" To this dear
friend he was ever faithful, wearing to the day of his death an
octagonal gold ring engraved "Eliot. Jan: 1852." He would never
play the raconteur in general company, for he had a great horror of
repeating himself, and, latterly, of being looked upon as a bore by
younger men; but he loved to pour out reminiscences of the past to
an audience of one or two at most: "Let an old man gather his
recollections and glance at them under the right angle, and his
life is full of pantomime transformation scenes." The chief
characteristic of his wit was its unexpectedness; sometimes acrid,
sometimes humorous, his sayings came forth, like Topham Beauclerk's
in Dr. Johnson's day, like Talleyrand's in our own, poignant
without effort.
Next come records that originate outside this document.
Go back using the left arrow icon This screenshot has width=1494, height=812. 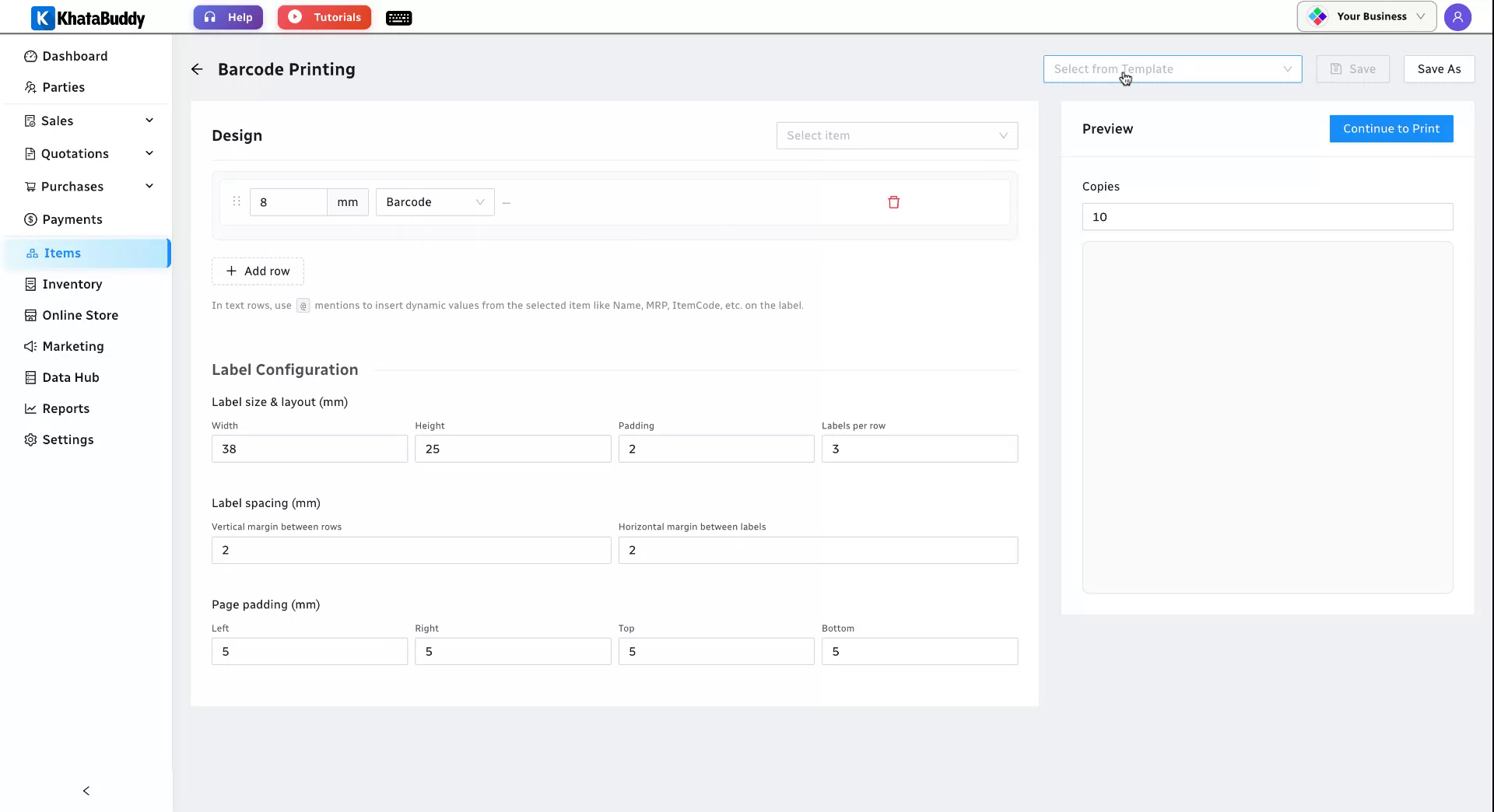[197, 69]
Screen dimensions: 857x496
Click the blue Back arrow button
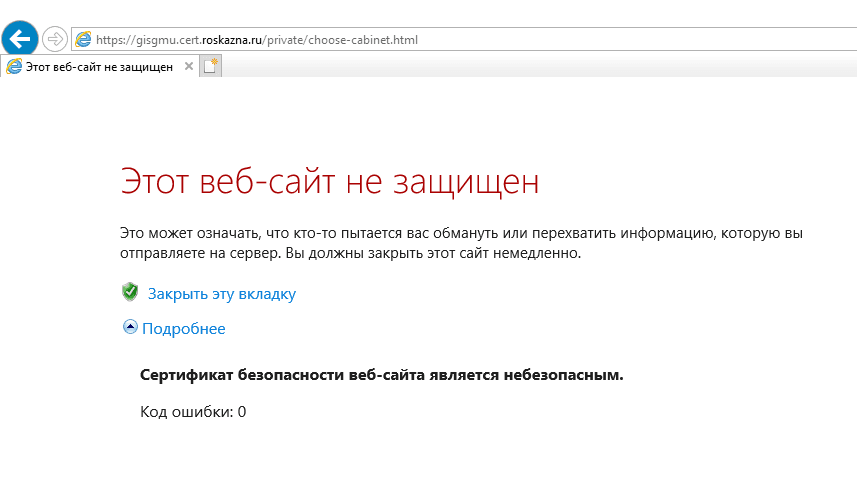pos(20,39)
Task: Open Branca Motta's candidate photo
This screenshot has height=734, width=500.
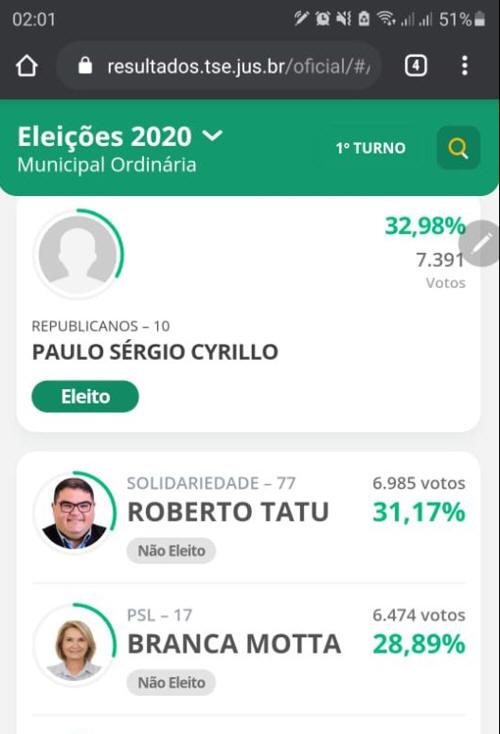Action: click(74, 645)
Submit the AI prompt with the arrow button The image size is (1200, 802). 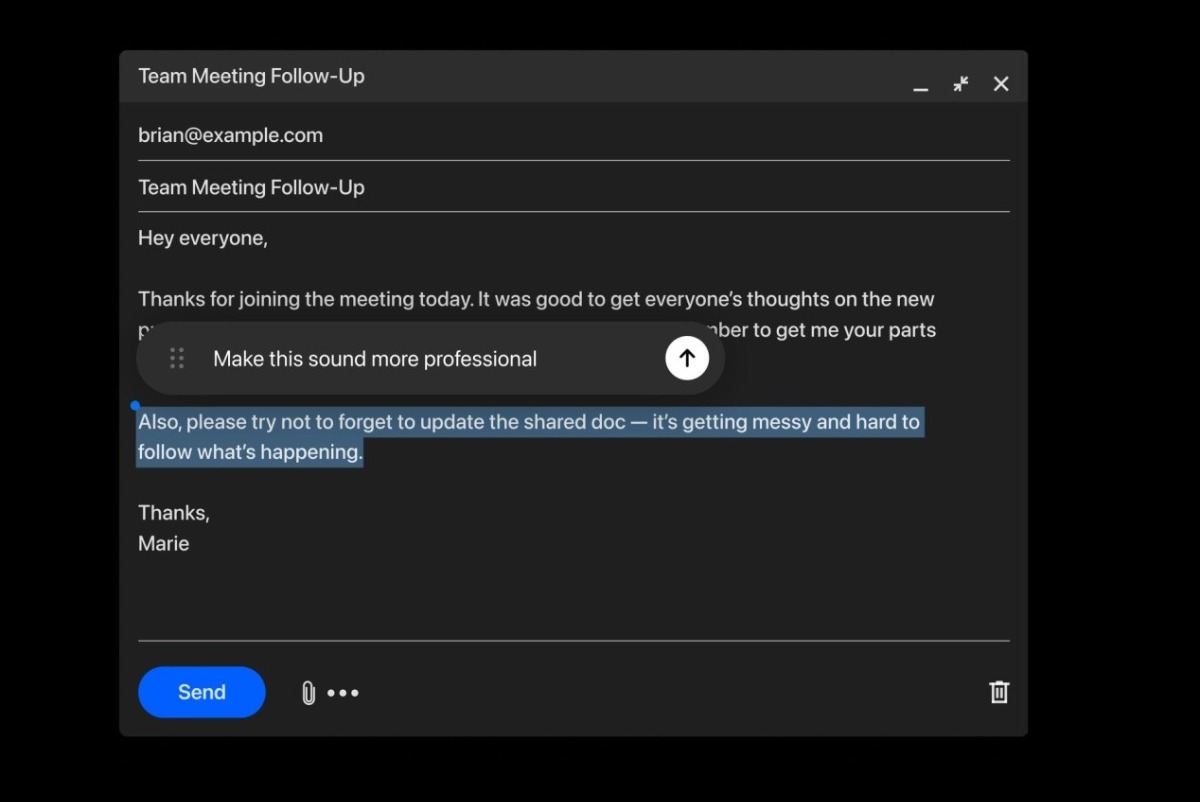click(687, 358)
His calm, gentle voice, contrasted with his
startling caustic utterance, reminded people of Prosper Merimee:
terse epigram, felicitous apropos, whimsical presentment of the
topic under discussion, emitted in a low tone, and without the
slightest change of muscle:
"All the charm of all the Muses
Often flowering in a lonely word." {25}
Questions he would suavely and often wittily parry or repel: to an
unhistorical lady asking if he remembered Madame Du Barry, he said,
"my memory is very imperfect as to the particulars of my life
during the reign of Lous XV.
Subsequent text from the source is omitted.